• Work order 1
Answer these questions using the text on the Department of Education's roles, one answer per line and marked like the questions:
(a) In what year did the DOE conclude that the Philadelphia School District failed to protect Jewish students from antisemitic harassment?
(b) What center does the department run to gather national education data?
(c) Which federal law is named as one the department helps schools interpret and implement?
• Work order 2
Transcribe the part of the text on the Department of Education's roles that opens with the words "While it can’t" and closes with "through the cracks.".
• Work order 3
Finish out the next part of the text on the Department of Education's roles, starting after its final sentence.

• Selected excerpt
--- --- ---

In 2024, the DOE concluded that the Philadelphia School District failed to protect Jewish students from antisemitic harassment—even after repeated warnings. Students had reported Nazi salutes, swastikas, slurs, and threats, while district leaders failed to take meaningful action. Federal investigators also found evidence of retaliation against parents who complained.

The district entered a resolution agreement requiring staff training, student programming, anti-harassment policies, and improved complaint tracking—aimed at making schools safer and more accountable.

3. Collects and Publishes National Education Data

The department runs the National Center for Education Statistics (NCES), which gathers data on everything from graduation rates to achievement gaps. This data informs policy, supports research, and keeps the public informed.

4. Provides Oversight and Guidance

While it can’t dictate local decisions, the department helps schools interpret and implement federal laws like Title IX. It issues guidelines on everything from accessibility to safe learning environments.

5. Responds to Crises and Emergencies

Whether it’s a pandemic, a wildfire, or a hurricane, the Department steps in to support affected school systems. During the COVID-19 response, for example, it oversaw emergency relief funding, helped transition schools to remote learning, and worked to keep vulnerable students from falling through the cracks.

--- --- ---

• Given information
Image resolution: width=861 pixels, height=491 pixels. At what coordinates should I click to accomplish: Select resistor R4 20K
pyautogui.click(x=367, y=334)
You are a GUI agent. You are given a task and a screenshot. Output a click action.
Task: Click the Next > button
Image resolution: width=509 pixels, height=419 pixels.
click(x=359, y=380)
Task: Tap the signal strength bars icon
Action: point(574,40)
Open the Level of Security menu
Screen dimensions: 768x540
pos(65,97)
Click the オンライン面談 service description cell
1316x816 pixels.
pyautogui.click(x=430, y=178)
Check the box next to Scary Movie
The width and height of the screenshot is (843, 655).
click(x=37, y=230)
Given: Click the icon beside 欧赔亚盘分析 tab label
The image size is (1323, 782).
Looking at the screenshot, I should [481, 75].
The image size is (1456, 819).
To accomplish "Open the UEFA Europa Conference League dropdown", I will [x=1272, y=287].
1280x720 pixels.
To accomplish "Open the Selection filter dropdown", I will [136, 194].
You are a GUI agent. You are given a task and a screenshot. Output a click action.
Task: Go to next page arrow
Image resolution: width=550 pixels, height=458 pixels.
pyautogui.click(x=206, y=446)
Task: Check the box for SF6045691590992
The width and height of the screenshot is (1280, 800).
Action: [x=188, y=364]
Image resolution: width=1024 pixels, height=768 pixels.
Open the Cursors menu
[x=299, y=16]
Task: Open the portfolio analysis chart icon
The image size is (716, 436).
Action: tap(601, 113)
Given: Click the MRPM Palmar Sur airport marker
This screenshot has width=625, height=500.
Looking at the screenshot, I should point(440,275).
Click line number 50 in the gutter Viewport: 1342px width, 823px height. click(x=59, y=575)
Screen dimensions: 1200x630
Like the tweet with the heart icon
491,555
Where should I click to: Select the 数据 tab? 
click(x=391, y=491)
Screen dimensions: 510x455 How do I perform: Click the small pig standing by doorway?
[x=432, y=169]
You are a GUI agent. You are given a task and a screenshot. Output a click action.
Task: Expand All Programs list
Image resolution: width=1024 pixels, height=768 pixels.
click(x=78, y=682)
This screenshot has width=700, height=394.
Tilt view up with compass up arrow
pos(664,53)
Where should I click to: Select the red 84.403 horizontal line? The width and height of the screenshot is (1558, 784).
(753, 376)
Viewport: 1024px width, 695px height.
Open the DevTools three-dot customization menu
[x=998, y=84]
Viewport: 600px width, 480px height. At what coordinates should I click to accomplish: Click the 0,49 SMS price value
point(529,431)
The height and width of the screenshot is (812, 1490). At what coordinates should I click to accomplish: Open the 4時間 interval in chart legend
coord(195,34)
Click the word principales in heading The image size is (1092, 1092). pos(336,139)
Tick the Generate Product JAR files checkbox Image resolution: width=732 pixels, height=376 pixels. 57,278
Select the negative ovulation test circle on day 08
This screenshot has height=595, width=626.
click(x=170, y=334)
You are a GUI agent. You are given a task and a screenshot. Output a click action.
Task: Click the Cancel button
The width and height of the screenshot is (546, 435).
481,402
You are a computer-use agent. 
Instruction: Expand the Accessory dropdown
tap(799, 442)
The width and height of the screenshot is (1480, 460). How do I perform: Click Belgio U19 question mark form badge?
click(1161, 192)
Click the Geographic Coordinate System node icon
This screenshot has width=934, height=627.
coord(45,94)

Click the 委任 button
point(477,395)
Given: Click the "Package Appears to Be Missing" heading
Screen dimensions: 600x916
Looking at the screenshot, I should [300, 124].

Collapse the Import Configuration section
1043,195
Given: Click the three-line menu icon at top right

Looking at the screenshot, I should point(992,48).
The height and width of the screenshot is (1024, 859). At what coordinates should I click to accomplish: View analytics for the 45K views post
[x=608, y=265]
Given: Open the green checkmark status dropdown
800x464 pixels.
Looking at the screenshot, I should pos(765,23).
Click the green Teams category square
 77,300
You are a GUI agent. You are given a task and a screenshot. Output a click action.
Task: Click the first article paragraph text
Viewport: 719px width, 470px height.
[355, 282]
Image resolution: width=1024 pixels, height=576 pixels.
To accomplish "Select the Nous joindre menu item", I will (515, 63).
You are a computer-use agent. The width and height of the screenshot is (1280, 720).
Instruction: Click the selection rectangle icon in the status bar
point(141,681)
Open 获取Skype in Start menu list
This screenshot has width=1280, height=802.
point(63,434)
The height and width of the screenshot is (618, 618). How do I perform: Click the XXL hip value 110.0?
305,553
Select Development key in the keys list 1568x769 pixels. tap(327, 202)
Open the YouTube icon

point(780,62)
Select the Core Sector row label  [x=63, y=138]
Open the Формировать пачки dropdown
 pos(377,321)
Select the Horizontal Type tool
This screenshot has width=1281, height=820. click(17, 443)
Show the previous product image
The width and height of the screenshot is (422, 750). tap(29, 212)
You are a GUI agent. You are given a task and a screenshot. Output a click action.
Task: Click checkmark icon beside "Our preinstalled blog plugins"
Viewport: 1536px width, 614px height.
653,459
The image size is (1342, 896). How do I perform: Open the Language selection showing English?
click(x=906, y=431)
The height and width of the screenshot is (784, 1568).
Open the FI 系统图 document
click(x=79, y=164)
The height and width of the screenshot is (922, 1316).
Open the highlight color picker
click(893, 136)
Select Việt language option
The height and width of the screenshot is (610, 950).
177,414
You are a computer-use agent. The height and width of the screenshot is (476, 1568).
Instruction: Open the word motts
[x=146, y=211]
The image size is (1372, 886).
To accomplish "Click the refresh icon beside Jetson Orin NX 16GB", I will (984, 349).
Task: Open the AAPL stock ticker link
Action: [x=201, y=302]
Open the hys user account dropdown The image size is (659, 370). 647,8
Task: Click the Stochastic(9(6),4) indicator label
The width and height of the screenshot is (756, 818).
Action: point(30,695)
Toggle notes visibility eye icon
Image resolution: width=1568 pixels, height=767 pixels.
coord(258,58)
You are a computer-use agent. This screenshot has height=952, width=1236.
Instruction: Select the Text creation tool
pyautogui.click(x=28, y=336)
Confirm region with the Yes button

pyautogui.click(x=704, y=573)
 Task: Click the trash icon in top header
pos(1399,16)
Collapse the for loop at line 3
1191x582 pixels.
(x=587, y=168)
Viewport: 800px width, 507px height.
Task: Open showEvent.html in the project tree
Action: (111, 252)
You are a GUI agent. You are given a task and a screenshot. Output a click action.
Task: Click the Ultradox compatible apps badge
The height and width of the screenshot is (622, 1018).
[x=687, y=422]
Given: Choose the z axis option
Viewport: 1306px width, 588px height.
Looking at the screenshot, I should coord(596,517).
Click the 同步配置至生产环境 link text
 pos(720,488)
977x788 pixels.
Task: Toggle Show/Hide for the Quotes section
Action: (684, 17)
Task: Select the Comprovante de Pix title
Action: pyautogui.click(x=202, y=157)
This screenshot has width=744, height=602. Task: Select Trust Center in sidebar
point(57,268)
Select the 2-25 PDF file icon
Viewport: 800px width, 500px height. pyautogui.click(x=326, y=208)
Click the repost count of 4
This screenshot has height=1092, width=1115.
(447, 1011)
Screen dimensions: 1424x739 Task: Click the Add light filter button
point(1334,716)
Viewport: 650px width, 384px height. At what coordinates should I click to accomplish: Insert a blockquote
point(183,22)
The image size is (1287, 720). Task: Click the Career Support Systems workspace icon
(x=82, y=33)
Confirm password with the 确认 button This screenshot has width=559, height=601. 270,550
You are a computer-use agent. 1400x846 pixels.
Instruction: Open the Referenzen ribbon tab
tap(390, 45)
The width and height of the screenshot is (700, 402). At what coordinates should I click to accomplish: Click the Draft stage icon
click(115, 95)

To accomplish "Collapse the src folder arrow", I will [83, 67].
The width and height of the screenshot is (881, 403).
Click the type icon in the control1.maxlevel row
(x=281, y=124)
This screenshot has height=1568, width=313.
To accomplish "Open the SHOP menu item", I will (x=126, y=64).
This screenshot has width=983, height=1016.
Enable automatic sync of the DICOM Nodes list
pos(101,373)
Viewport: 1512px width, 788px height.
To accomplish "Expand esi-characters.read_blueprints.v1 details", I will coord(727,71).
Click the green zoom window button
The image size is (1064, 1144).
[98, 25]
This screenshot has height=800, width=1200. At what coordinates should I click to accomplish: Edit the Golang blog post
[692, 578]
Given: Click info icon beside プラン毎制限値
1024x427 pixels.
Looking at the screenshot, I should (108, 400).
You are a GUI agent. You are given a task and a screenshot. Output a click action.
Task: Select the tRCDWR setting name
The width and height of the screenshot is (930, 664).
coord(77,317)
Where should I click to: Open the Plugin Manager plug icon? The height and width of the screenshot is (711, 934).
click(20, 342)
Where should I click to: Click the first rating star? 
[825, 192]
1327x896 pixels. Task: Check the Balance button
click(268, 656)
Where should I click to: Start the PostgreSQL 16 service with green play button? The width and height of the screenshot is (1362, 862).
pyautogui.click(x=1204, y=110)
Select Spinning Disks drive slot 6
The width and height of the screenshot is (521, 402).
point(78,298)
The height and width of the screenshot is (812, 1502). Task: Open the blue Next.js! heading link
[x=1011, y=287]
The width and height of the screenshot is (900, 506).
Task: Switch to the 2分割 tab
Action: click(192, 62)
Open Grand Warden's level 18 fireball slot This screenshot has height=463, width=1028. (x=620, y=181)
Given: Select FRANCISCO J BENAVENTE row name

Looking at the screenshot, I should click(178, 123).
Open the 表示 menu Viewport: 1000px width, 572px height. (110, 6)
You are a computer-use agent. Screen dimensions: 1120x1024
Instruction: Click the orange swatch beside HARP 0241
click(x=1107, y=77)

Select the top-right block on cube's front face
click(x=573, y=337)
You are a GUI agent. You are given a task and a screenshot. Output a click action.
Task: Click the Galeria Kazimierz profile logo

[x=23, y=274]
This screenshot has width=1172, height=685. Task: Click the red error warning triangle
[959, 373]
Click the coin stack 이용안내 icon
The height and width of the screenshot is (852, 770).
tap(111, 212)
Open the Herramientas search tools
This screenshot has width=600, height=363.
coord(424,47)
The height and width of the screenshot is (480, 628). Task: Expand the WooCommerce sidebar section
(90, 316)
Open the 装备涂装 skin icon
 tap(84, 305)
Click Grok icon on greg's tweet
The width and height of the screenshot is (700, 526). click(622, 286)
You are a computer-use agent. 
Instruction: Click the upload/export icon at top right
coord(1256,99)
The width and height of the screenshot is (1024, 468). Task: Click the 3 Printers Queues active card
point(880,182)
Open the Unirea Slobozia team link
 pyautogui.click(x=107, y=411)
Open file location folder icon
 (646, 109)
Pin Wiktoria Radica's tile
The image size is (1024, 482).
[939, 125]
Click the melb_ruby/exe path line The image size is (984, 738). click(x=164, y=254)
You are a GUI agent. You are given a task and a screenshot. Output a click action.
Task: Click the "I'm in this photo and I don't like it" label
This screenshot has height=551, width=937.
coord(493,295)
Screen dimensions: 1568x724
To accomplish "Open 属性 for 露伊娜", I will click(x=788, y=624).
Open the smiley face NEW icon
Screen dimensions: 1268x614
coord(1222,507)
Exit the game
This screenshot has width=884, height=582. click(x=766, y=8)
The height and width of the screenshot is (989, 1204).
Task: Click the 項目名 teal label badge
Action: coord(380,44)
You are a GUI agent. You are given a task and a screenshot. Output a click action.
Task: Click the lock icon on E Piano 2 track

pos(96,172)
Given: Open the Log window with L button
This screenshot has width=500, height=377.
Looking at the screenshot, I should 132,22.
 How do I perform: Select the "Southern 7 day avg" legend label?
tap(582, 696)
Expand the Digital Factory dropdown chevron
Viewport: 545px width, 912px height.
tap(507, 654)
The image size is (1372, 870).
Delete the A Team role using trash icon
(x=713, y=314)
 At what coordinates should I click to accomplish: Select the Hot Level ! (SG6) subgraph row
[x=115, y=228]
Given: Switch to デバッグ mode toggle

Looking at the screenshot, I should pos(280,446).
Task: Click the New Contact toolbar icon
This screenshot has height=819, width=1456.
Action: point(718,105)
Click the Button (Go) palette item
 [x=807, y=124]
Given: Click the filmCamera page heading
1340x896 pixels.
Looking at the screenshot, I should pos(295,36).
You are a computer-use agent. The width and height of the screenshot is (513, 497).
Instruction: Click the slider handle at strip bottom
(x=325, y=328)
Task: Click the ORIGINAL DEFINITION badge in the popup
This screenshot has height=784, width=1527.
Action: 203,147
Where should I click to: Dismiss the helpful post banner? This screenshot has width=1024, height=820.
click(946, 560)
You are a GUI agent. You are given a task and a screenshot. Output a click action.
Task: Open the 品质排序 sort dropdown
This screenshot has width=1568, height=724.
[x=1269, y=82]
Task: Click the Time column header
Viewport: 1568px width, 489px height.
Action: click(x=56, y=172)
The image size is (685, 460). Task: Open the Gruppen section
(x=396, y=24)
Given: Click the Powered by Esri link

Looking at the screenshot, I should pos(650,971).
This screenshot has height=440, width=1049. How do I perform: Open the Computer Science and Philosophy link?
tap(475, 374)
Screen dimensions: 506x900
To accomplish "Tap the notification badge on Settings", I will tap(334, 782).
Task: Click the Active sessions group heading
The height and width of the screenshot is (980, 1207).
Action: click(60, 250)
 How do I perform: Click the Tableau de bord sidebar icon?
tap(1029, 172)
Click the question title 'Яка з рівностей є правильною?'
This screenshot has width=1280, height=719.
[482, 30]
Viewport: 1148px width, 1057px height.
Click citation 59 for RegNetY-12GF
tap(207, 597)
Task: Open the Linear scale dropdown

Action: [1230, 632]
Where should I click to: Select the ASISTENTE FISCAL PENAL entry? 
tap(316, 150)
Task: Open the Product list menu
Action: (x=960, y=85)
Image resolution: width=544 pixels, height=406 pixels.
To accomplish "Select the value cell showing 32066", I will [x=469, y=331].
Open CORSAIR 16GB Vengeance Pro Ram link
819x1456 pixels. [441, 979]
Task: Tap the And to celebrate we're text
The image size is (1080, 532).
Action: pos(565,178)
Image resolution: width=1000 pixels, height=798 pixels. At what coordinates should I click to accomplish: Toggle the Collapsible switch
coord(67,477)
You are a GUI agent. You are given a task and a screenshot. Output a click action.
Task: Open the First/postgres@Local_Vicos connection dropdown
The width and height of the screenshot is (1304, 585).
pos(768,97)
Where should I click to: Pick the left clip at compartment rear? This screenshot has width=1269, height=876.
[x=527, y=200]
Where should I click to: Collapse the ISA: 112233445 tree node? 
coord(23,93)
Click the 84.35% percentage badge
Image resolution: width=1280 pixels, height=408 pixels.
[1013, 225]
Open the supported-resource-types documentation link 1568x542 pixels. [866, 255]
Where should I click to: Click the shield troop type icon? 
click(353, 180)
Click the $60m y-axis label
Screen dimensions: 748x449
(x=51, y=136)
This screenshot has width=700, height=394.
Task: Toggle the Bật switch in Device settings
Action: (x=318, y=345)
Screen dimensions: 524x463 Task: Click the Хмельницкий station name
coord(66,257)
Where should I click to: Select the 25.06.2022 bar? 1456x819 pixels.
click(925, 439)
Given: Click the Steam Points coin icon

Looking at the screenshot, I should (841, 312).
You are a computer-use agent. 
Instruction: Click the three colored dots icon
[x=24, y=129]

--- --- ---

• Your response 1
(a) 2024
(b) The National Center for Education Statistics (NCES)
(c) Title IX

• Your response 2
While it can’t dictate local decisions, the department helps schools interpret and implement federal laws like Title IX. It issues guidelines on everything from accessibility to safe learning environments.

5. Responds to Crises and Emergencies

Whether it’s a pandemic, a wildfire, or a hurricane, the Department steps in to support affected school systems. During the COVID-19 response, for example, it oversaw emergency relief funding, helped transition schools to remote learning, and worked to keep vulnerable students from falling through the cracks.

• Your response 3
6. Holds Colleges Accountable

The department enforces accreditation standards and consumer protections in higher education—especially to prevent abuse by for-profit institutions.

During the Corinthian Colleges Scandal, the college lured in students with false job placement stats, loaded them with debt, and delivered worthless degrees. The DOE fined the college and ultimately canceled nearly $6 billion in loans for more than 560,000 students that were defrauded.

What Happens If It Disappears?

If the Department of Education is dismantled, the consequences won’t be abstract—they’ll be immediate and personal for millions of students and families:

  • Federal financial aid could collapse into chaos. I’m currently helping cover tuition for another parent’s child because their Pell Grant disbursement was delayed. Without that help, they might have had to drop out. Most students don’t have a safety net like that. Shifting the infrastructure behind FAFSA, Pell Grants, and federal loans to agencies that aren’t built for it could delay or derail critical support—right when tuition comes due.

  • Civil rights protections would weaken—or disappear completely. In states unwilling to enforce them, students could face unchecked discrimination based on race, gender, disability, and more. Without a federal watchdog, there’s no consistent floor for fairness.

  • Public schools would fall further behind. Poor and rural districts often rely on federal funding to fill gaps. Without it, already-struggling schools would be left to fend for themselves while wealthy districts surge ahead.

  • We’d lose the data we use to hold the system accountable. The Department’s national education statistics are foundational to policy, research, and transparency. Without that shared picture, we’d be flying blind.

  • Predatory colleges would have a field day. With fewer federal regulations and less oversight, for-profit institutions could once again target vulnerable students with scams and false promises—leaving them with debt and worthless degrees.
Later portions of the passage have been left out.